(PROVIDED RECORDS begins)

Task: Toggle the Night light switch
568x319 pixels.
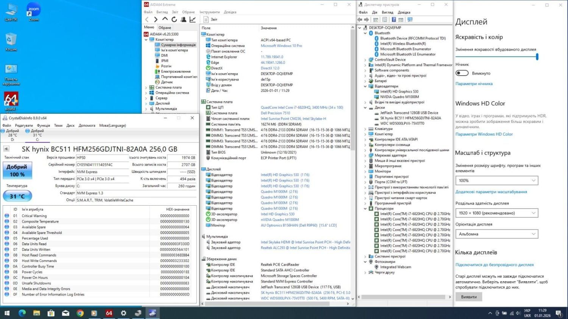Action: [x=462, y=73]
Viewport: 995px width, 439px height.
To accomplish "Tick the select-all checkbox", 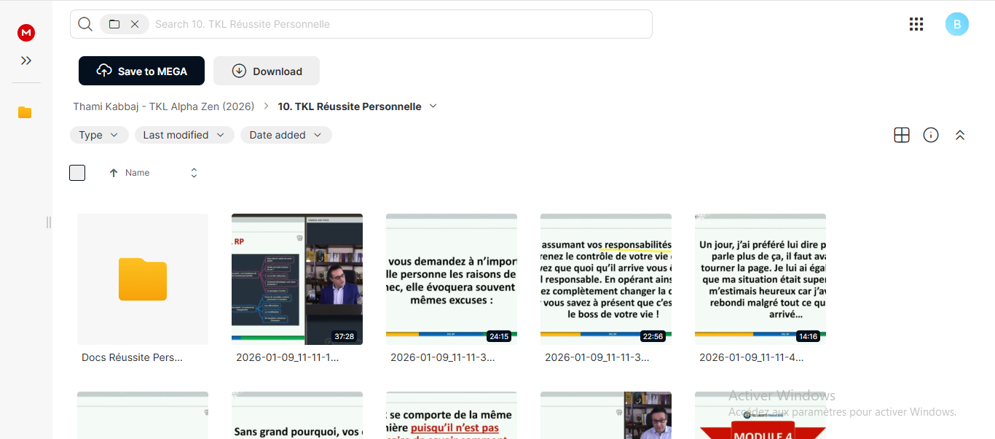I will pos(77,173).
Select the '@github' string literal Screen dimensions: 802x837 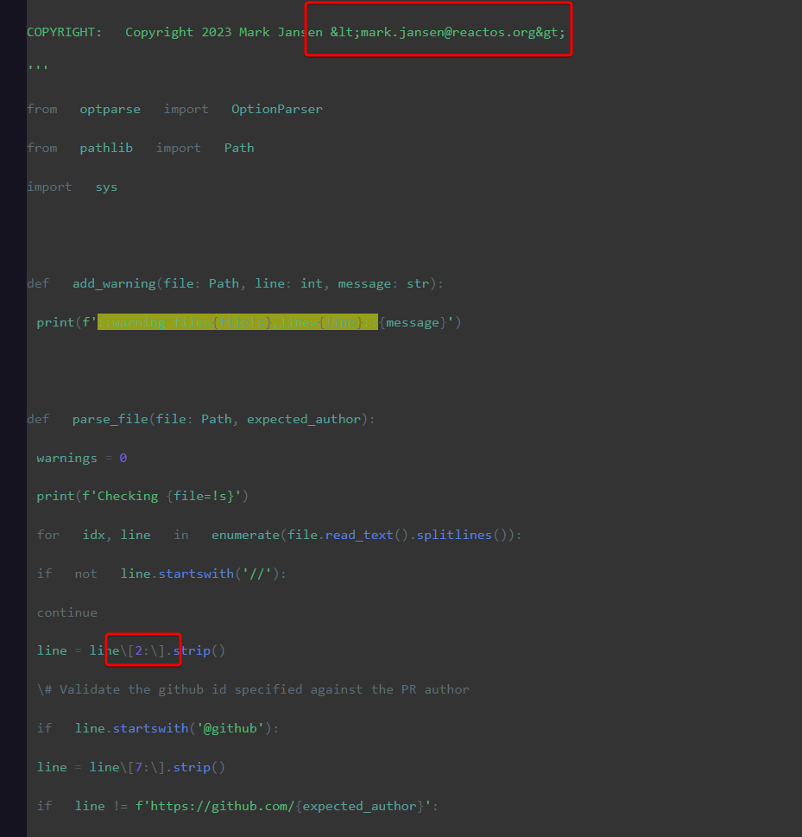click(230, 727)
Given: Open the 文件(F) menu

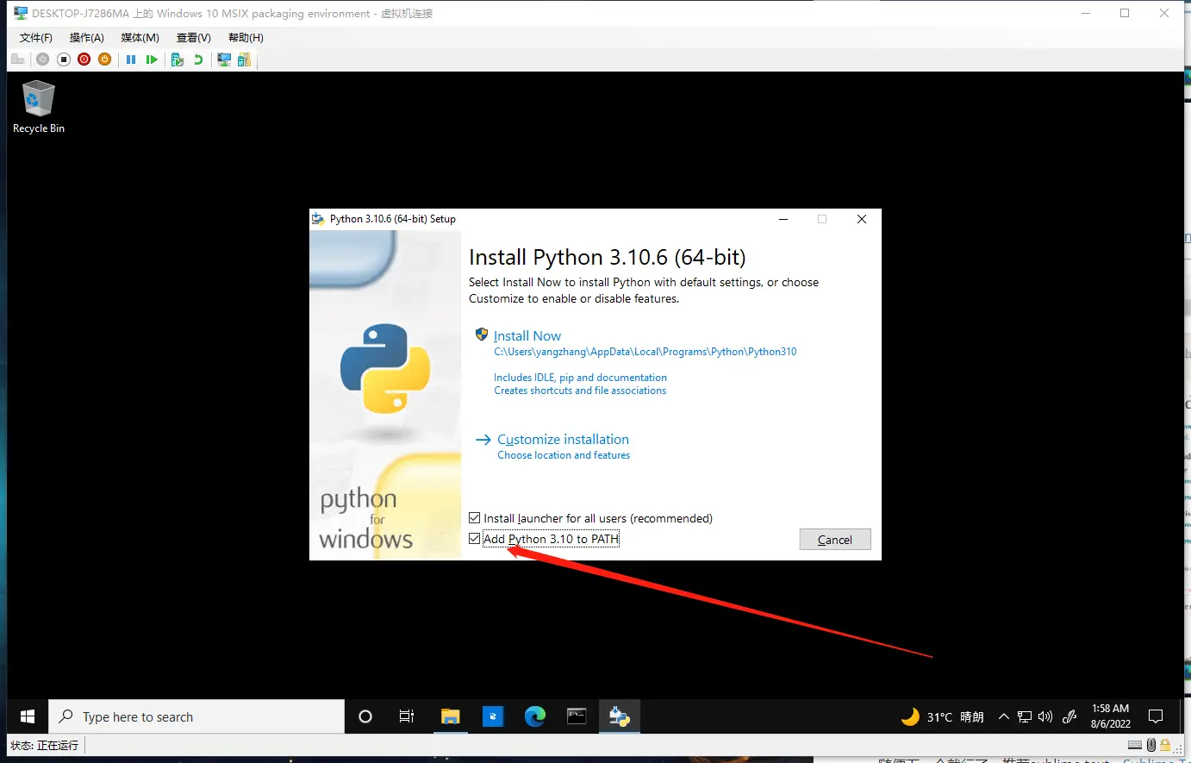Looking at the screenshot, I should pyautogui.click(x=36, y=38).
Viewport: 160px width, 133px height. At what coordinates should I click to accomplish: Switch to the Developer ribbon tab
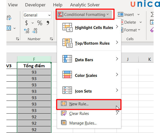[x=36, y=5]
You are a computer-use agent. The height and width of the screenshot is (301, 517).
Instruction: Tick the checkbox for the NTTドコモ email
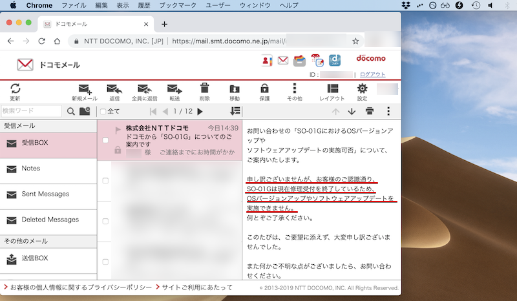click(x=105, y=140)
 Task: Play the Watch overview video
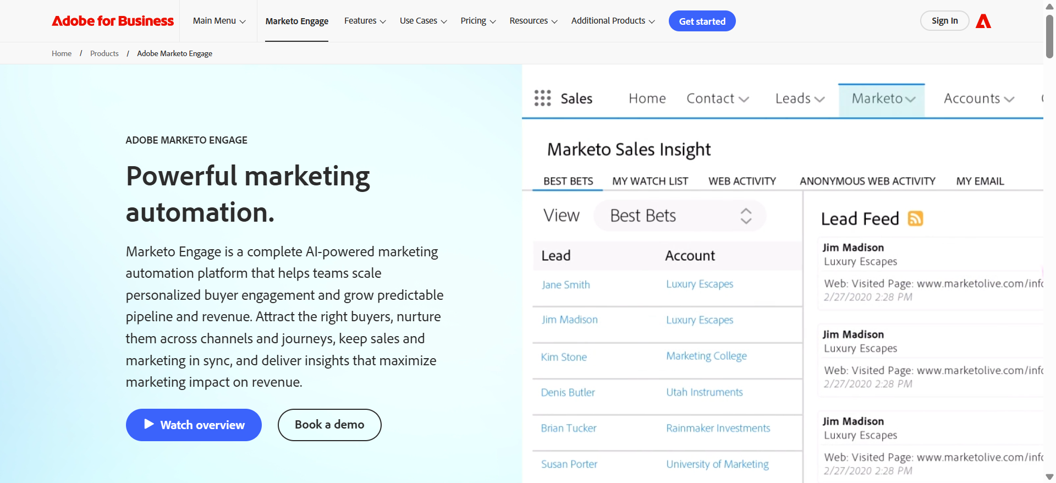(194, 425)
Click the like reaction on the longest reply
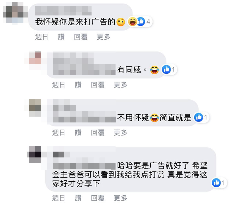Viewport: 234px width, 207px height. 216,183
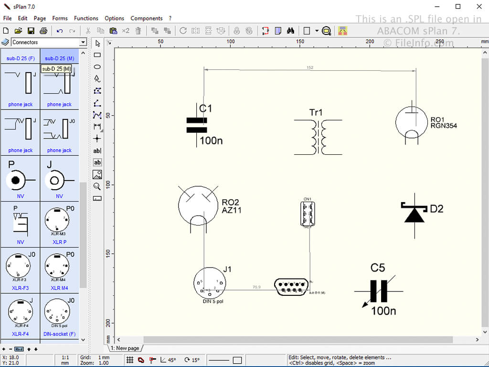Expand the grid options dropdown arrow
Screen dimensions: 489x367
[x=317, y=31]
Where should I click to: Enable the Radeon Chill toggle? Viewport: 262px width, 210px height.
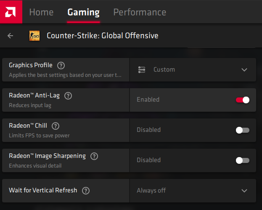coord(243,130)
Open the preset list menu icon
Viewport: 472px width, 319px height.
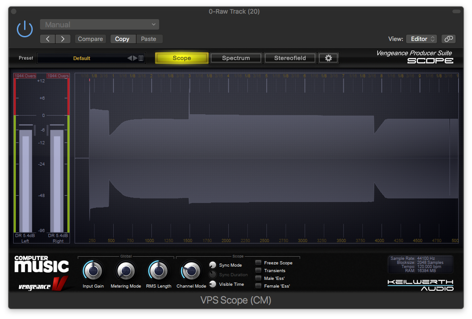click(141, 58)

(PROVIDED RECORDS ends)

INSTRUCTIONS FOR THE TASK — Reproduce word for word the lines from the line holding "Viewport: 160px width, 133px" through the last line of the material above, inclusive, and keep pictures out of it.

OUTPUT OF THE EXERCISE —
Viewport: 160px width, 133px height. At what coordinates should I click to accomplish: Switch to the Developer ribbon tab
[x=36, y=5]
You are a computer-use agent. The height and width of the screenshot is (301, 517).
Instruction: Tick the checkbox for the NTTドコモ email
click(x=105, y=140)
 Task: Play the Watch overview video
(194, 425)
Click the like reaction on the longest reply
Viewport: 234px width, 207px height. 216,183
Expand the grid options dropdown arrow
Screen dimensions: 489x367
[x=317, y=31]
Where should I click to: Enable the Radeon Chill toggle? Viewport: 262px width, 210px height.
coord(243,130)
Open the preset list menu icon
Viewport: 472px width, 319px height.
click(141, 58)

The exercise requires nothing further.